WHAT IS EXPECTED: Using the records below, repeat exactly the lines from the one holding "상생/지속경영 (19, 92)" through the one holding "경제 (13, 66)", both ends included, and no others.
━━ WORKING DATA ━━
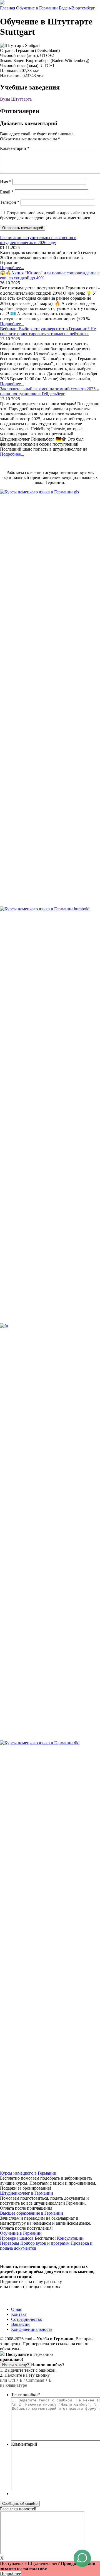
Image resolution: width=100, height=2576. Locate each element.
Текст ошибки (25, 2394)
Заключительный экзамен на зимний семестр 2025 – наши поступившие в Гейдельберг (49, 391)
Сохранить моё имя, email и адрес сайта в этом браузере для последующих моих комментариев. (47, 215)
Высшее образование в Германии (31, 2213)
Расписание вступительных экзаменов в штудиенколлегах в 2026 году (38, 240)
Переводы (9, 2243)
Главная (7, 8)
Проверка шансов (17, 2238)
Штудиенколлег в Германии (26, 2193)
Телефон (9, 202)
━━━
━━ WORKING DATA ━━
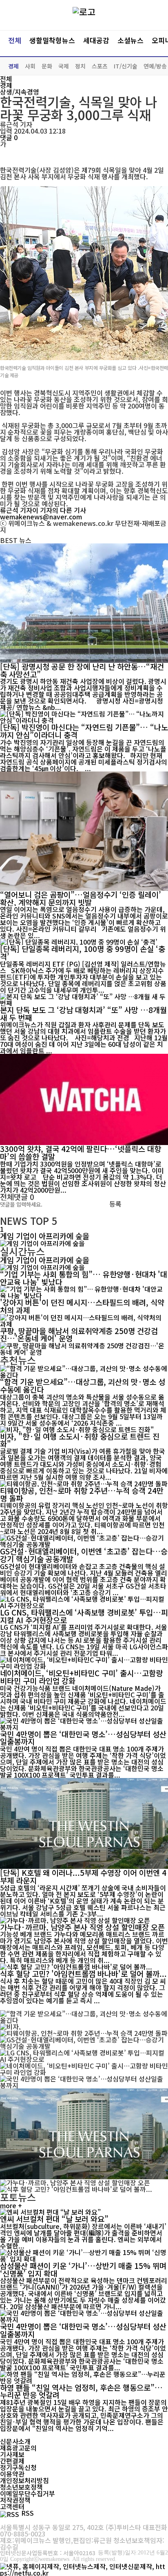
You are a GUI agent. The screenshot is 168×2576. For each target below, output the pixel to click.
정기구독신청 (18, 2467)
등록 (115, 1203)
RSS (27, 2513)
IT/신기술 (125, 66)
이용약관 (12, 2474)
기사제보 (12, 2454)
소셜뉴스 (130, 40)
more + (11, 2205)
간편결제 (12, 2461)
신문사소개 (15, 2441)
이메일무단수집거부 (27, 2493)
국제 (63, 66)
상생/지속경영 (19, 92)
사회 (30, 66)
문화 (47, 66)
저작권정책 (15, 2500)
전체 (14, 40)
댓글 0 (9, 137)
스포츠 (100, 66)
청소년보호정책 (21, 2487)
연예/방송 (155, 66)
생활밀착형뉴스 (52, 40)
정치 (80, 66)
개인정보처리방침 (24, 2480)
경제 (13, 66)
━━━
EXPECTED ANSWER:
상생/지속경영 (19, 92)
사회 (30, 66)
문화 (47, 66)
저작권정책 (15, 2500)
전체 (14, 40)
댓글 0 (9, 137)
스포츠 (100, 66)
청소년보호정책 (21, 2487)
연예/방송 (155, 66)
생활밀착형뉴스 (52, 40)
정치 (80, 66)
개인정보처리방침 (24, 2480)
경제 (13, 66)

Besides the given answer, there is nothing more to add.